> **WHAT IS NEEDED**
Nothing but the lines from the one including "Image resolution: width=610" through the last line of the entries, restated exactly, should appear in the answer; omit the pictures.

Saved data entries
----

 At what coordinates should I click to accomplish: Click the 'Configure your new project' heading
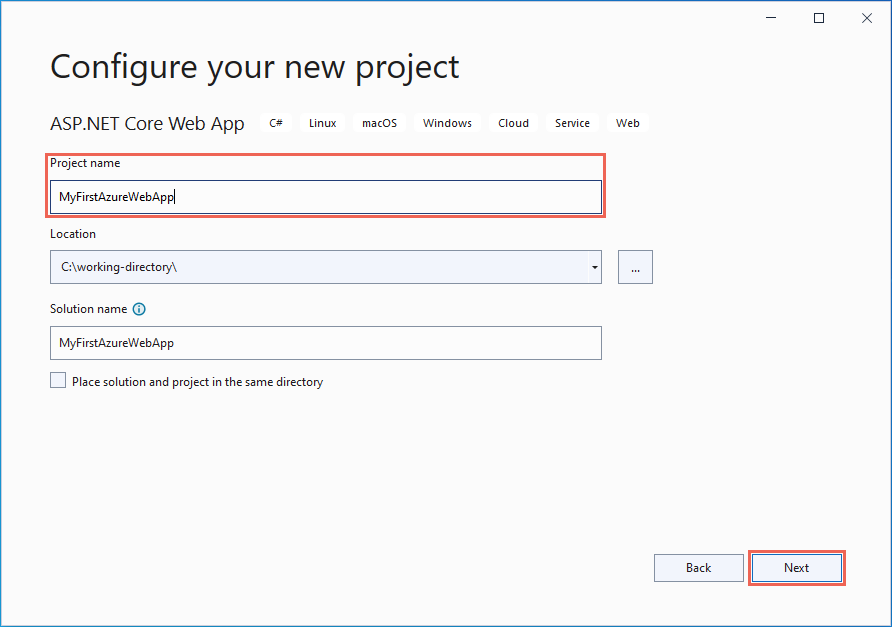coord(255,67)
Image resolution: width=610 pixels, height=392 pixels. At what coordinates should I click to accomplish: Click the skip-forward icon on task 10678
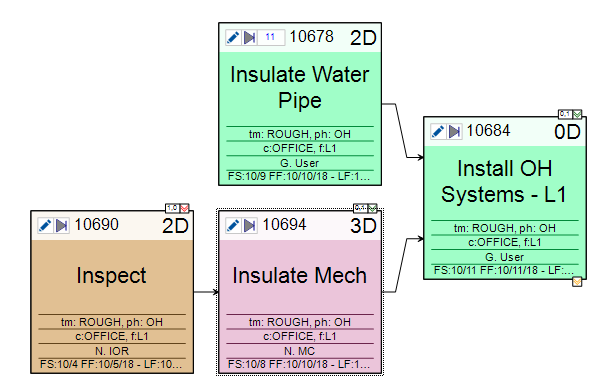click(249, 38)
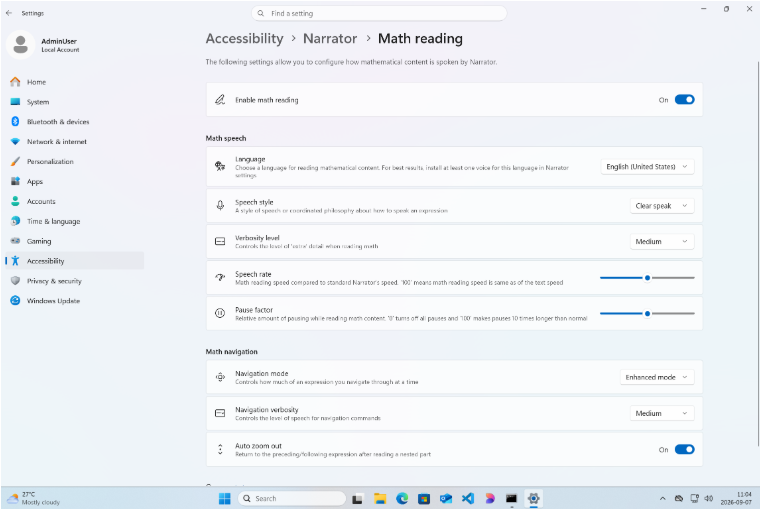Open the Language dropdown showing English (United States)
Image resolution: width=760 pixels, height=511 pixels.
tap(647, 167)
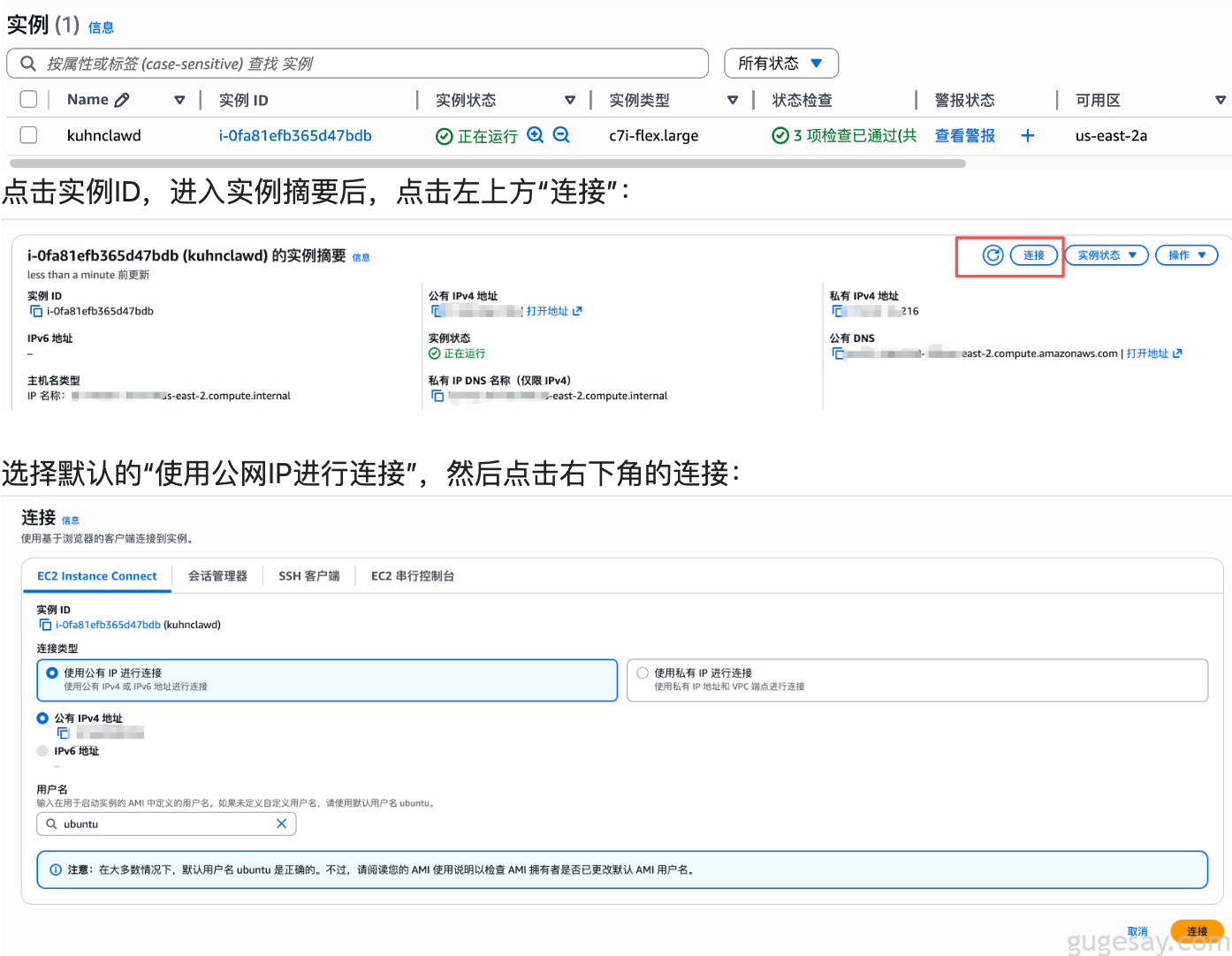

----

> **RESPONSE TO THE TASK**
Image resolution: width=610 pixels, height=392 pixels. At what coordinates should I click to accomplish: Click the skip-forward icon on task 10678
click(249, 38)
Open the Language dropdown showing English (United States)
Image resolution: width=760 pixels, height=511 pixels.
tap(647, 167)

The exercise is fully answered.